### Text to read ###

The vast majority of Steam users won't be affected by Valve's new year OS red line. According to the firm's own survey data from December, only 0.11 per cent of users had machines running Windows XP. For Vista the usage base didn't even register in the survey (to two decimal points). Overall, Steam users tend to have more modern and powerful PCs than the 'average' and nearly 64 per cent of them are on Windows 10 64-bit (followed by 26 per cent on Windows 7 64-bit).

Despite the dwindling XP/Vista user base, Valve hints that the decision to end support wasn't without outside influence. For example, the newest features in Steam "rely on an embedded version of Google Chrome, which no longer functions on older versions of Windows," it explained. Valve is also implementing Steam features which require modern Windows features and security updates that are only present in Windows 7 and newer. In the later part of 2018, those hanging onto Windows XP/Vista and using Steam will have received a warning of sorts as the features such as the new Steam Chat were not available due to their OS of choice / inertia.

### Recorded information ###

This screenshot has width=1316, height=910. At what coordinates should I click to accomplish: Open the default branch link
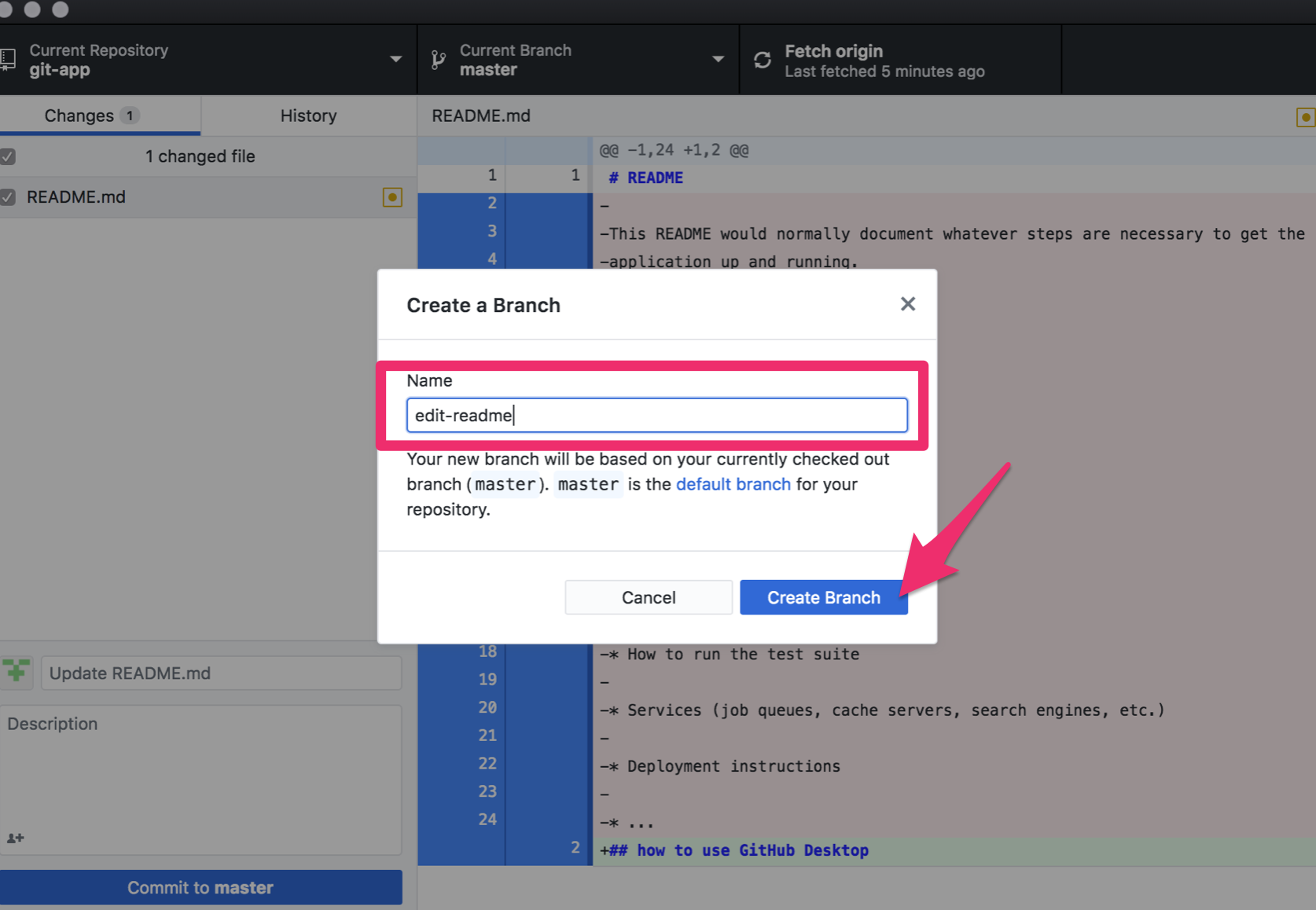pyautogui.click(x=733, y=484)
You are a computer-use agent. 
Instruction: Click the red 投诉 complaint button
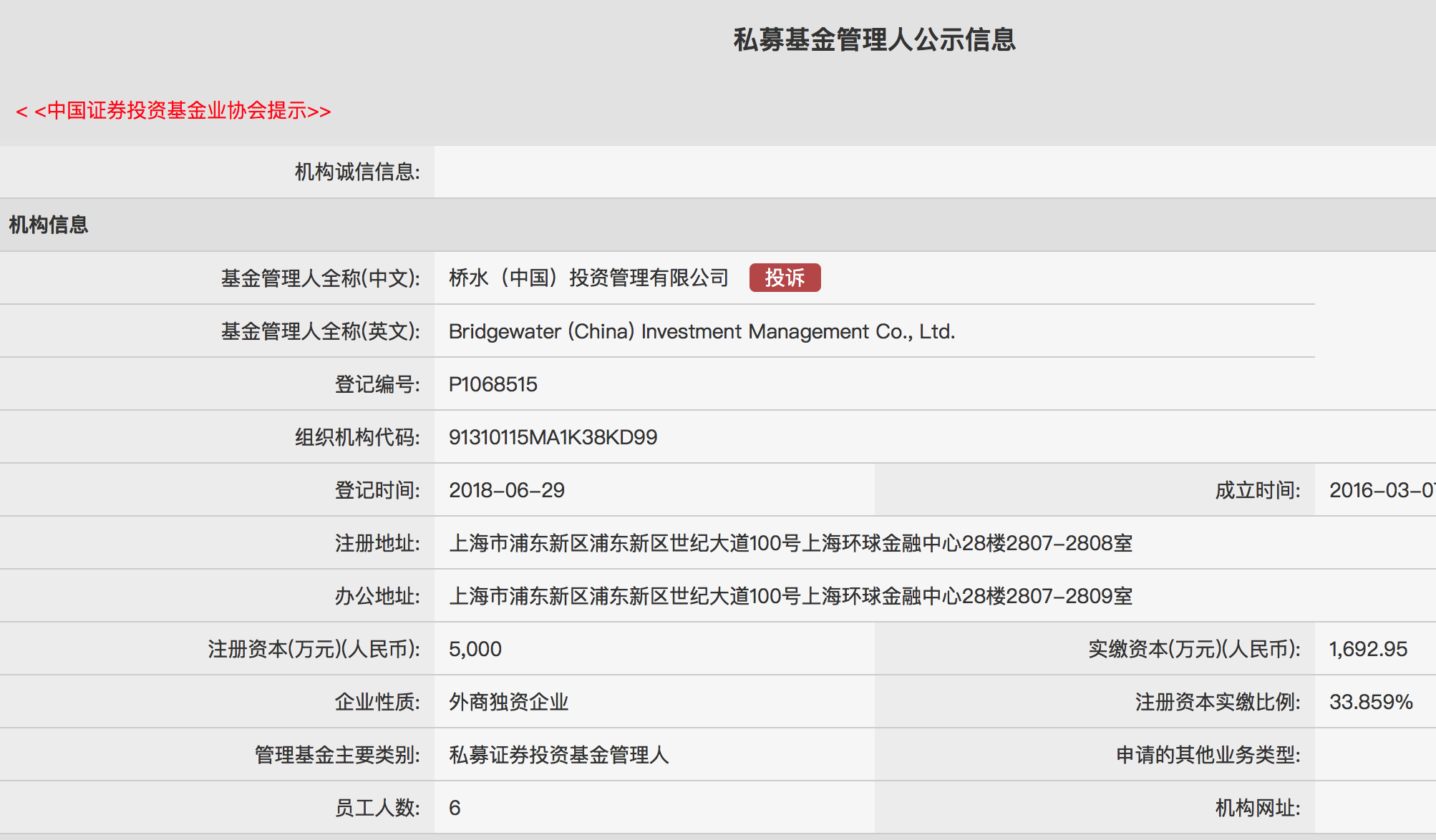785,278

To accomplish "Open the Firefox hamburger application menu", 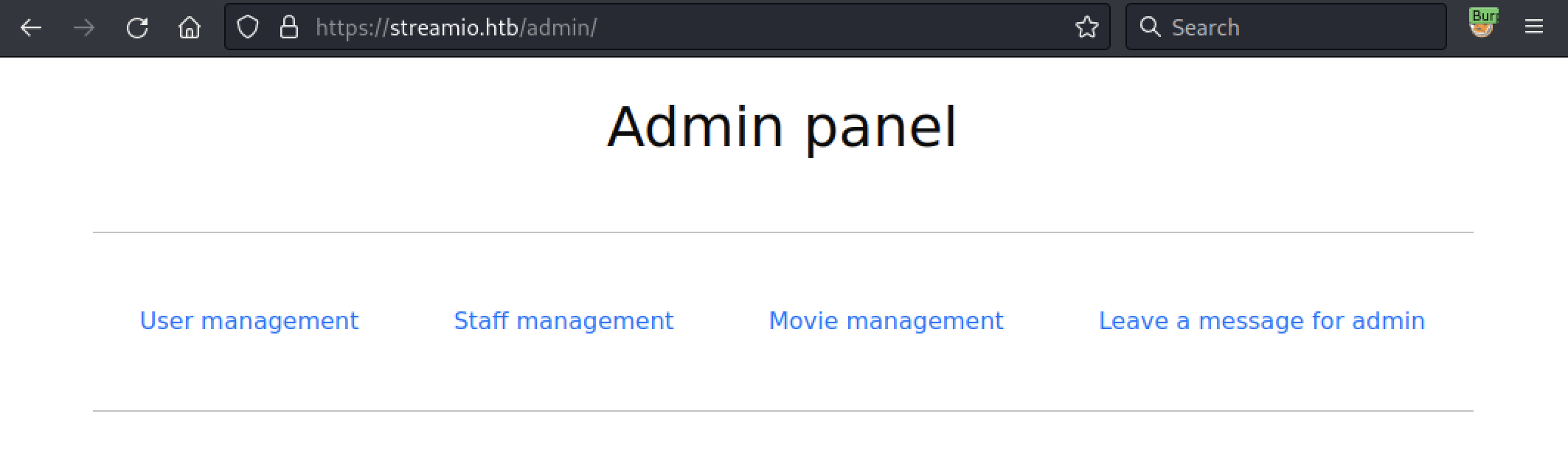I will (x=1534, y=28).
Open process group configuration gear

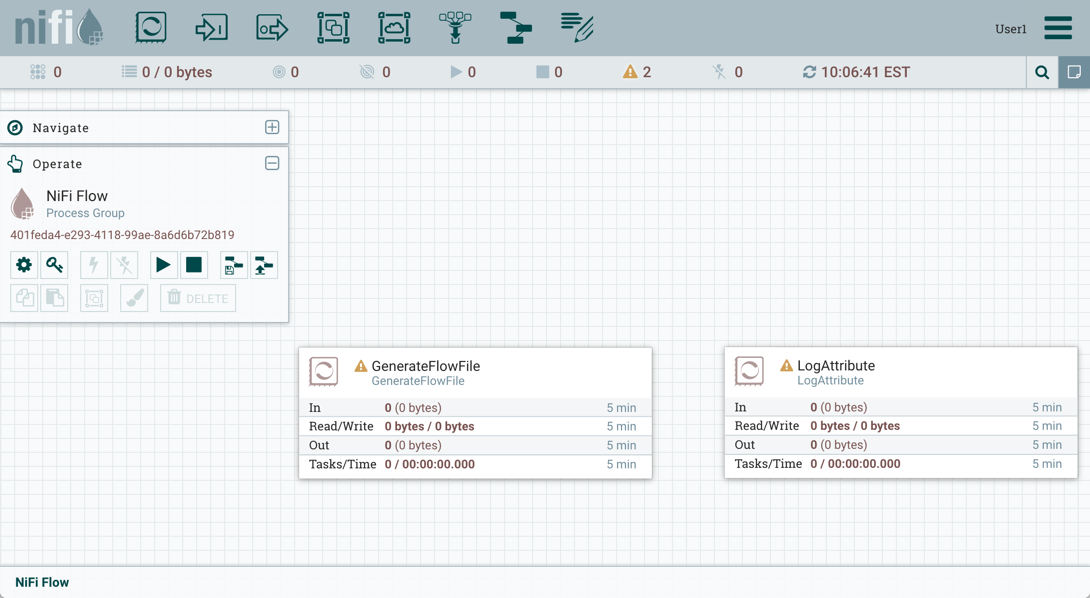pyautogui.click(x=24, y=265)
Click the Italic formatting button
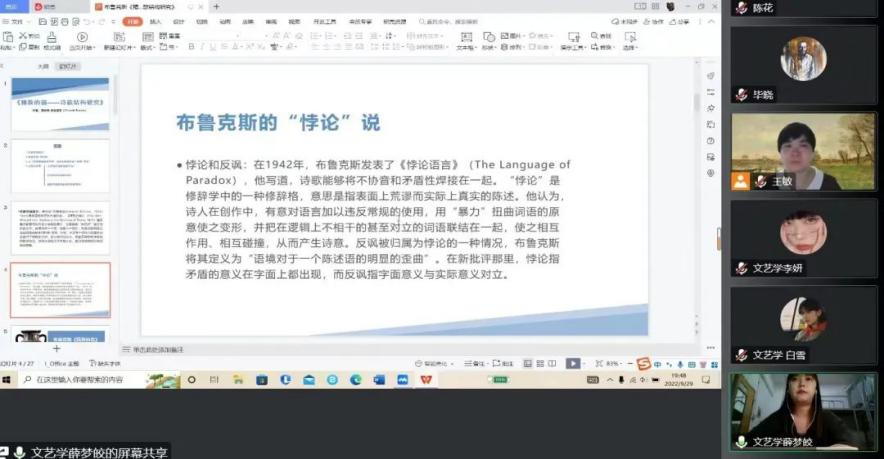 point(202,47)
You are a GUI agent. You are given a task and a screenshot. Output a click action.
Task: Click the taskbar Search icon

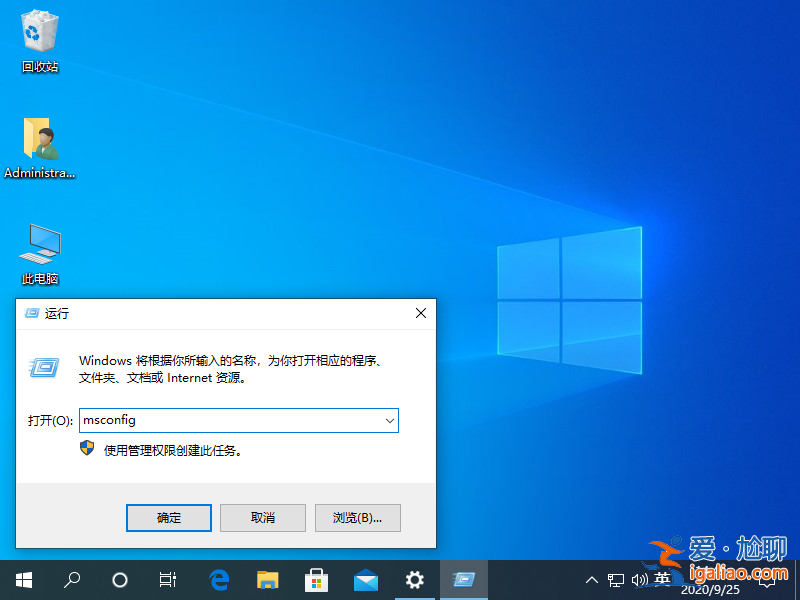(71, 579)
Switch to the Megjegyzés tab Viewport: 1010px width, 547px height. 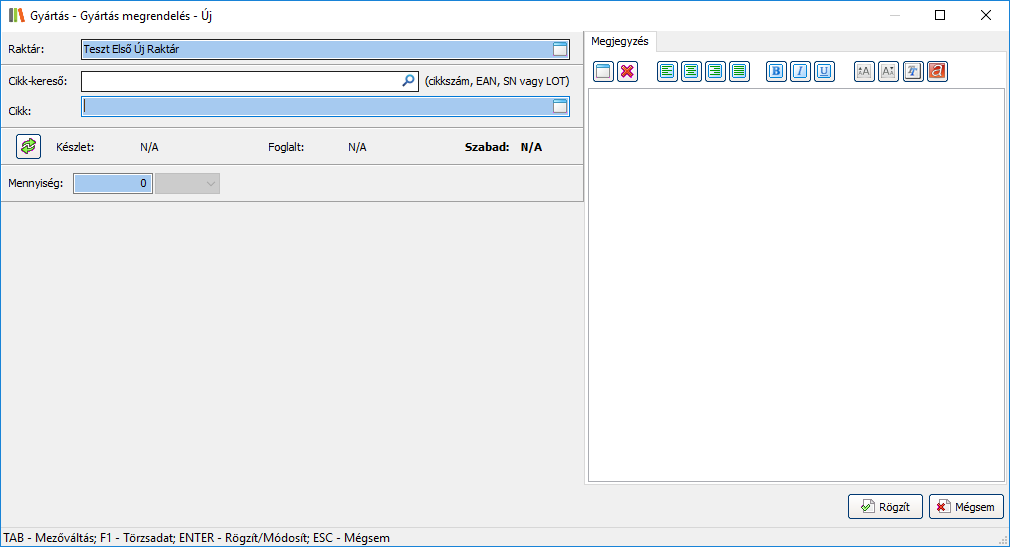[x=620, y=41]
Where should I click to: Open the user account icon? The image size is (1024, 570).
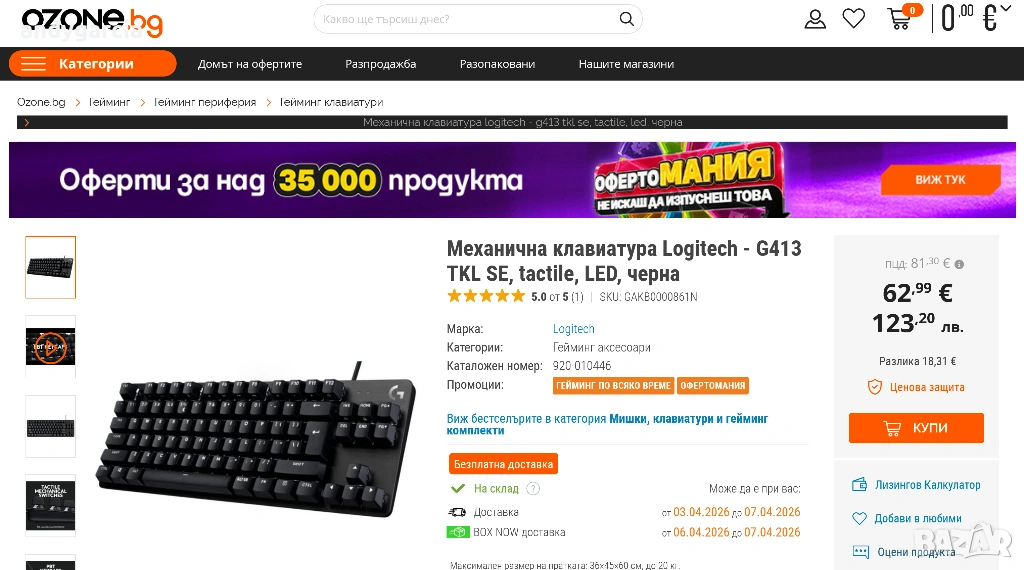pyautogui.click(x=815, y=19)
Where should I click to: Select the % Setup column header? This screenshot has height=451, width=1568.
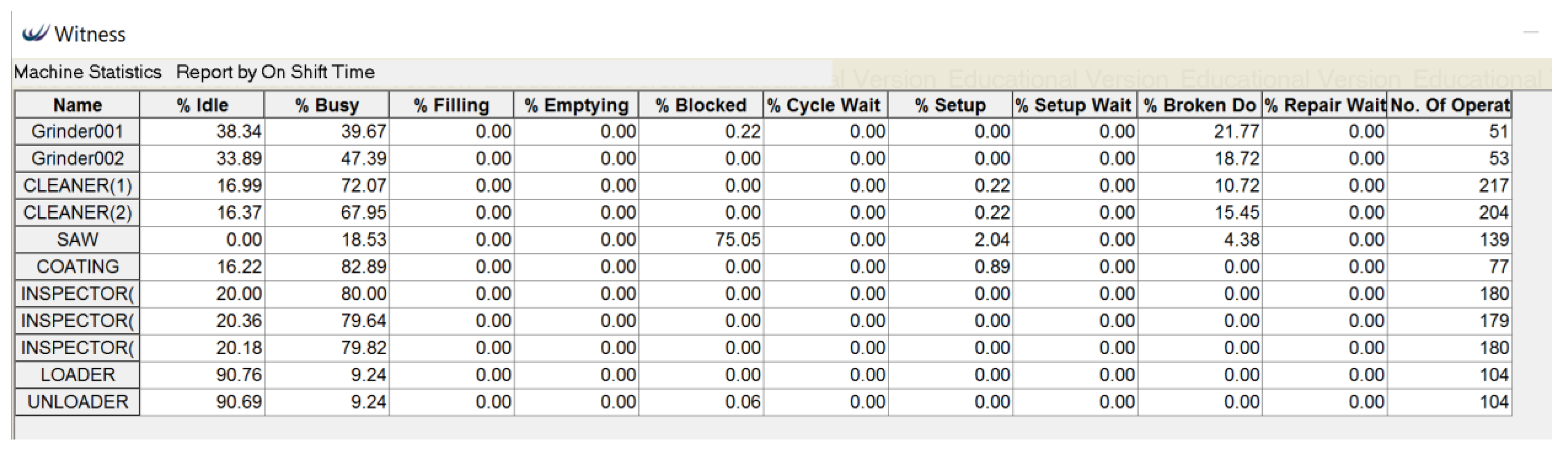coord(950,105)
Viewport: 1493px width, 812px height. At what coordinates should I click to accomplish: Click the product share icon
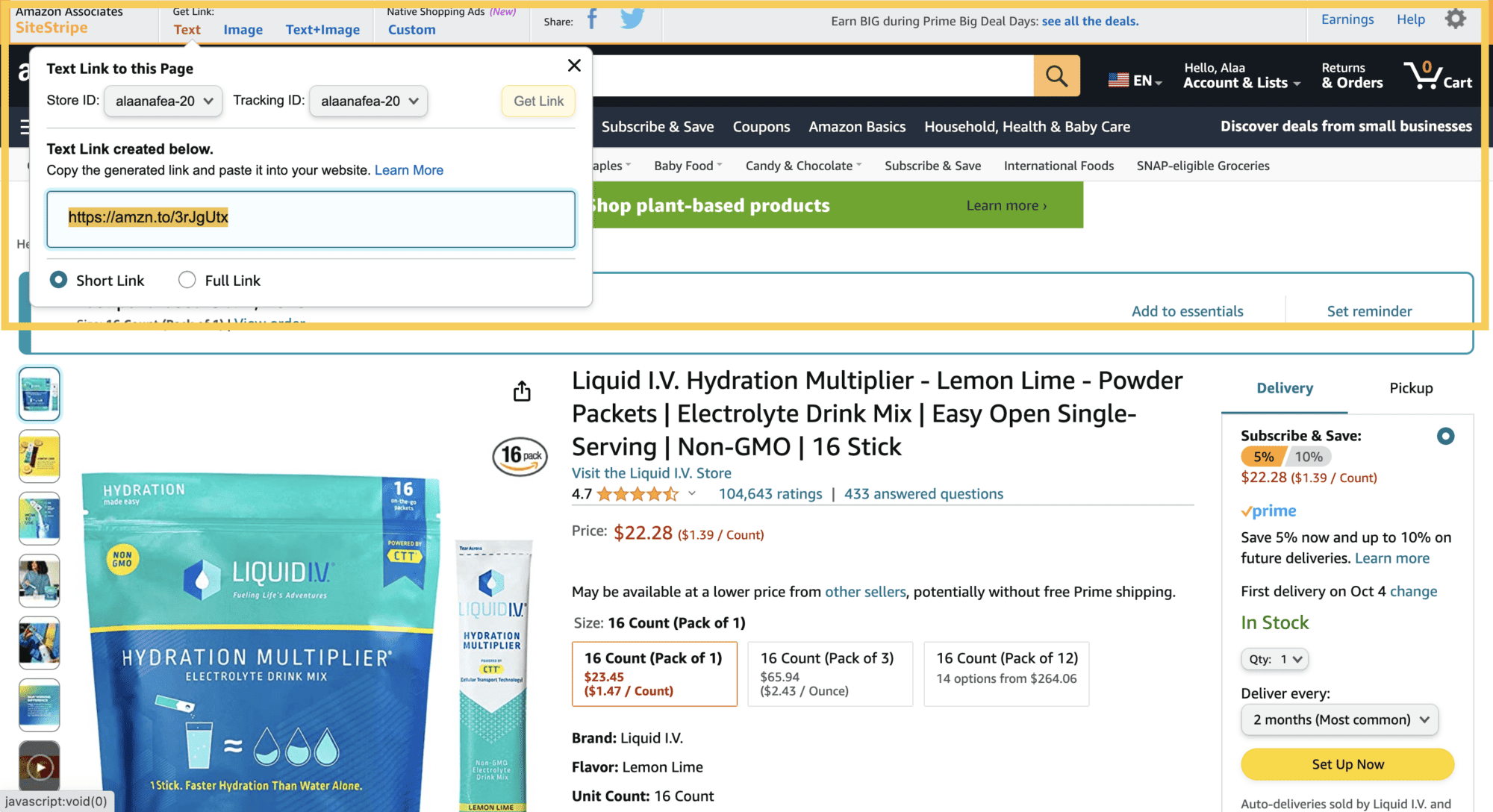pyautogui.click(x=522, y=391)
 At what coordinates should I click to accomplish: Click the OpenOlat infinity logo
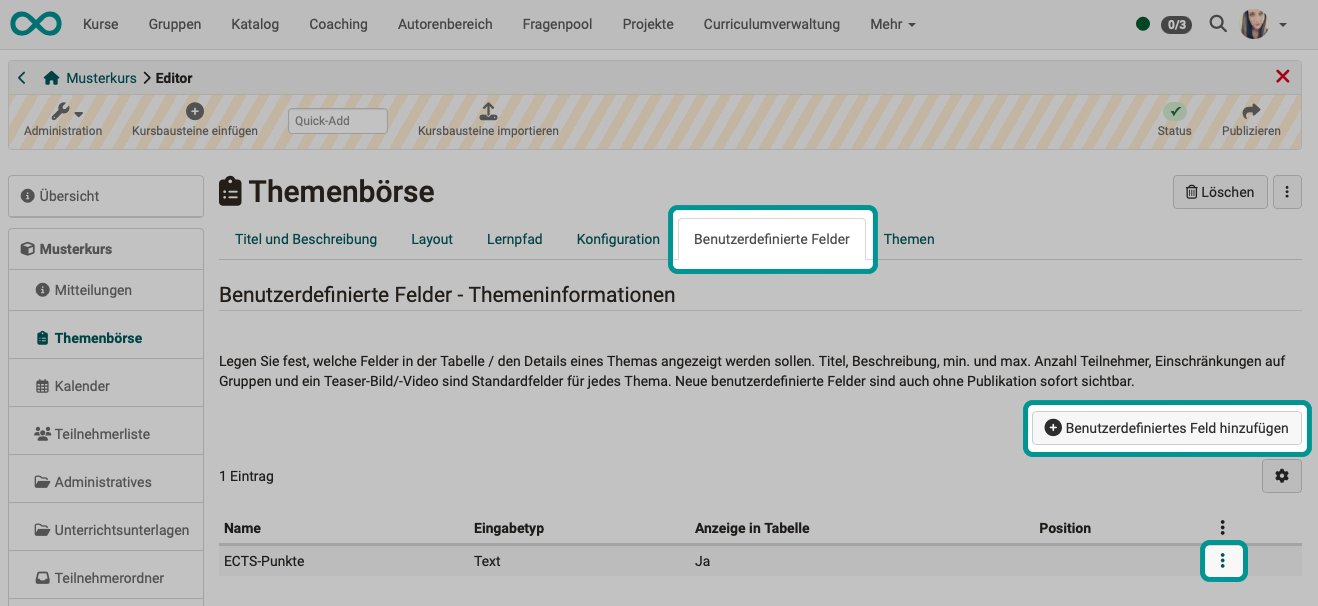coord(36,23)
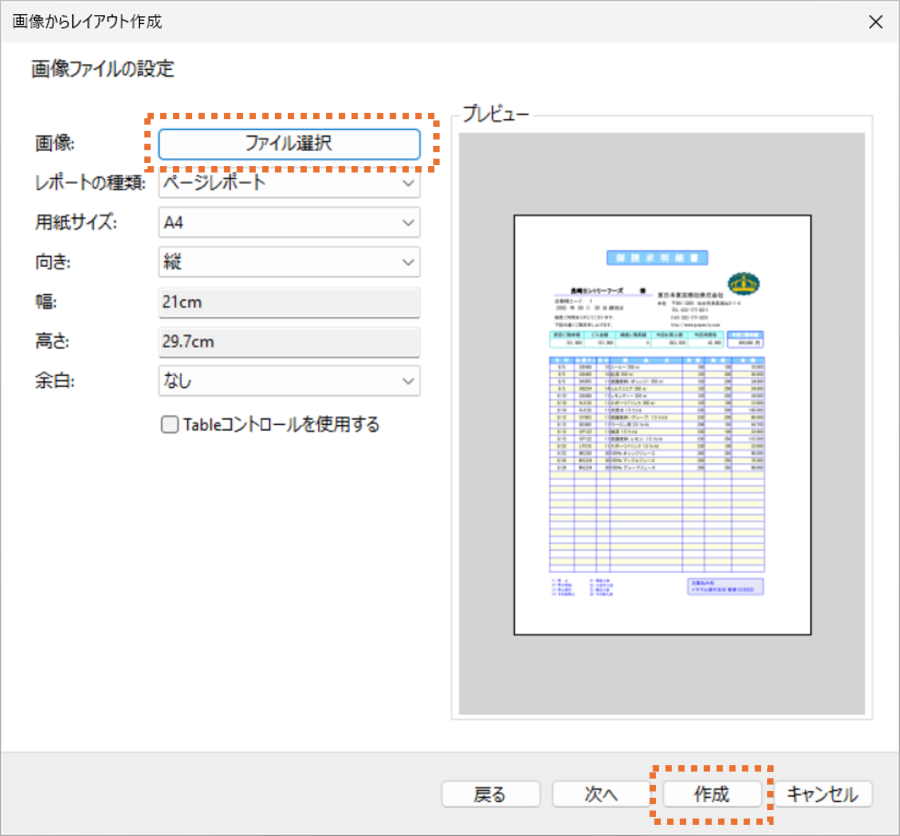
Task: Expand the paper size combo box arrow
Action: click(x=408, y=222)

###

• _Given problem 1_: Update the Steam passage between "The vast majority" and "Windows 7 64-bit).", inclusive, swapping "survey" for "poll".
• _Given problem 2_: Which versions of Windows does the Steam passage mention? List every one.

• _Response 1_:
The vast majority of Steam users won't be affected by Valve's new year OS red line. According to the firm's own poll data from December, only 0.11 per cent of users had machines running Windows XP. For Vista the usage base didn't even register in the poll (to two decimal points). Overall, Steam users tend to have more modern and powerful PCs than the 'average' and nearly 64 per cent of them are on Windows 10 64-bit (followed by 26 per cent on Windows 7 64-bit).

• _Response 2_:
Windows XP
Windows Vista
Windows 10
Windows 7